DON’T THINK TWICE, IT’S ALL RIGHT

Made famous by Peter, Paul & Mary, this was a personal song sandwiched in amongst the political ones, written in reference to Suze Rotolo, Dylan’s girlfriend, who is on the cover of “Freewheelin’,” who unfortunately is no longer with us.

THE TIMES THEY ARE A-CHANGIN’

The title cut which opened Dylan’s third album, it’s become a standard, a rallying cry, repurposed for change in subsequent times, but always by the left, the right don’t want times to change.

This is the key verse:

“Come mothers and fathers

Throughout the land

And don’t criticize

What you can’t understand

Your sons and your daughters

Are beyond your command

Your old road is rapidly agin’

Please get out of the new one if you can’t lend your hand

For the times they are a-changin'”

This was the generation gap, before most Americans realized there was one. It wasn’t until maybe ’66 that most people in the country woke up to the youthquake. Too many people today are stuck in the old decaying road and the new one is not being built.

ALL I REALLY WANT TO DO

“Another Side of Bob Dylan,” Dylan’s fourth album was his second of 1964. It’s the blueprint for the covers breakthrough. Although one could argue strongly it began with the Byrds’ cover of “Mr. Tambourine Man” from the subsequent LP, but it was “Another Side” which was mined for hit singles thereafter. There are two legendary covers of “All I Really Want to Do.” Most think of the Byrds’, which is very palatable, but I always preferred Cher’s, the follow up to “I Got You Babe.” I vividly remember her singing it to Sonny on one of those black and white lip-synch shows that soon started to appear all over the TV, and “Hullabaloo” was in color!

MY BACK PAGES

Dylan yodeled in “All I Really Want to Do,” this was a dirge on “Another Side,” but the Byrds’ version was mellifluous and unlike Dylan’s was a hit single. The Byrds’ take worked irrelevant of the lyrics, but the key lines burst through speakers loud and clear:

“Ah, but I was so much older then

I’m younger than that now”

As a teenager, I didn’t understand these words, but they started to ring true a couple of decades back. When I was young I thought I knew everything, the older I get the less I know…oh, I know more, but I know what I don’t know. The elders have wisdom, but they’re ignored. Then again, too many elders are stuck in their ways.

IT AIN’T ME BABE

It broke the Turtles, most people had no idea it was written by Bob Dylan. Youngsters cannot comprehend the breadth of the impact of this track, it was a gigantic hit when we all listened to the same radio stations and knew the same songs…the Turtles version, of course, most people never heard Dylan’s original, in fact no one even talks about “Another Side” anymore, it’s never mentioned.
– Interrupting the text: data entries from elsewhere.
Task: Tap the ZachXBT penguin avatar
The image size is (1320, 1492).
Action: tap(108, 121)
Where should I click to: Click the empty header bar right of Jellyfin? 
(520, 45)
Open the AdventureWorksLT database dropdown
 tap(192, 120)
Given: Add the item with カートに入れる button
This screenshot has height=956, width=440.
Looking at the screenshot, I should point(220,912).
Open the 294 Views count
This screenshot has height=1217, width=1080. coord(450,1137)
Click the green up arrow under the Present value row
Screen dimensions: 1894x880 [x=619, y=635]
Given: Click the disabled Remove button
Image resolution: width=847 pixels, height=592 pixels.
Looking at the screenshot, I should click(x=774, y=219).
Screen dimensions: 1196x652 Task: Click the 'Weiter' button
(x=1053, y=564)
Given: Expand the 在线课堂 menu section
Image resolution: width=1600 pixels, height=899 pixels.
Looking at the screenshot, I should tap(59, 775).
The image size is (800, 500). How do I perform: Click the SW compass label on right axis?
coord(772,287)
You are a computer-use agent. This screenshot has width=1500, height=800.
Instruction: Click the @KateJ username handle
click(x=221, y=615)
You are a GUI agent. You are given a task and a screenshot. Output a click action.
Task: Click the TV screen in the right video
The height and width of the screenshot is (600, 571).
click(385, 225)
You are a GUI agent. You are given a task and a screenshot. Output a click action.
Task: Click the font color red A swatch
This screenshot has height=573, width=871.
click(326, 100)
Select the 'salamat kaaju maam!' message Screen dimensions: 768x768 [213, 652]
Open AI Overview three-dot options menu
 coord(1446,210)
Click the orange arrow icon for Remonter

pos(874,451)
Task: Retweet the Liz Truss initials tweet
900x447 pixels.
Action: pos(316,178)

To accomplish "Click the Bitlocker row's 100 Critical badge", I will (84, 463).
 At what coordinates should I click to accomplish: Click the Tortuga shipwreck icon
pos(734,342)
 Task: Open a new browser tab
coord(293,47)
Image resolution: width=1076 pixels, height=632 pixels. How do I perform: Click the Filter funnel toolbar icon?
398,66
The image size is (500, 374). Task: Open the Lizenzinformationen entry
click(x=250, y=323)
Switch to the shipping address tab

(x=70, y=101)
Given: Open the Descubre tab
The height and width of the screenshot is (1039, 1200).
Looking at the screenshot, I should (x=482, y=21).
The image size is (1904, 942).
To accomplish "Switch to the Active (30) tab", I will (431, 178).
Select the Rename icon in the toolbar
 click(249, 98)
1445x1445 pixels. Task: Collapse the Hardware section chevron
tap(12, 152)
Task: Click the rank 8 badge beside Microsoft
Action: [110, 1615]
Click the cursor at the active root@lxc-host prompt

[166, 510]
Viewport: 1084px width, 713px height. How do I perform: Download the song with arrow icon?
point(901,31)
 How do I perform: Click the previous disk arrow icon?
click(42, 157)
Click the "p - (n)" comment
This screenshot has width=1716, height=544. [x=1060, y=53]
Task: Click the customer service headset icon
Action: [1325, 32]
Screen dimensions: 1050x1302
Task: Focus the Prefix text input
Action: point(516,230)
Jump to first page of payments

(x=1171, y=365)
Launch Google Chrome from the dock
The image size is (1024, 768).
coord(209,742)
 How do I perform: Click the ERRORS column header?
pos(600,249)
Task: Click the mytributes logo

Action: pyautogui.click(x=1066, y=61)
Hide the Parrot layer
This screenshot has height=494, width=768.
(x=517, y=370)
SUBTERRANEAN HOMESICK BLUES

Conventional wisdom is “Blonde on Blonde” is Dylan’s best album. And if not that, its predecessor, “Highway 61 Revisited,” but 1965’s “Bringing It All Back Home” is my absolute favorite, and most people did not know “Subterranean Homesick Blues” back then, but today seemingly everyone does, which is contrary to the usual arc. It’s due to the video, from the D.A. Pennabaker documentary, which was rarely seen back then, but is legendary today. The clip has been imitated/ripped-off multiple times in the music video era, if you’ve got no idea what I’m talking about, check it out here: https://bit.ly/364m05e “Subterranean Homesick Blues” has permeated the culture to the point many people who quote its lyrics have never even heard it. Here are a few:

“You don’t need a weatherman

To know which way the wind blows”

The inspiration for the name of the Weather Underground.

“Don’t follow leaders

Watch the parking meters”

“Twenty years of schoolin’

And they put you on the day shift

“The pump don’t work

‘Cause the vandals took the handles”

MAGGIE’S FARM

Working for the oppressive man, that’s what working on Maggie’s Farm represents today, once again people use the term and have never even heard the song.

MR. TAMBOURINE MAN

The Byrds’ cover was so ubiquitous that the original ultimately surfaced, people needed more, they sought it out when music was scarce, when you had to make an effort, before the history of recorded music was at your fingertips.

IT’S ALRIGHT, MA (I’M ONLY BLEEDING)

To this day most people know this song via Jim/Roger McGuinn’s cover for the “Easy Rider” soundtrack, but the original has more gravitas, and is a fount of wisdom that has not been superseded by Dylan, or any other contemporary songwriter.

“That he not busy being born

Is busy dying”

It’s part of the culture now, the vernacular, but here’s where it originated and most people have no idea Dylan wrote the words, never mind that they’re in this song.

“While others say don’t hate nothing at all

Except hatred”

A conundrum, the people who want peace, no dissension, no argument, are the enemy, you can’t have progress if everybody’s a cheery buddy holding back their truth for fear of alienating someone.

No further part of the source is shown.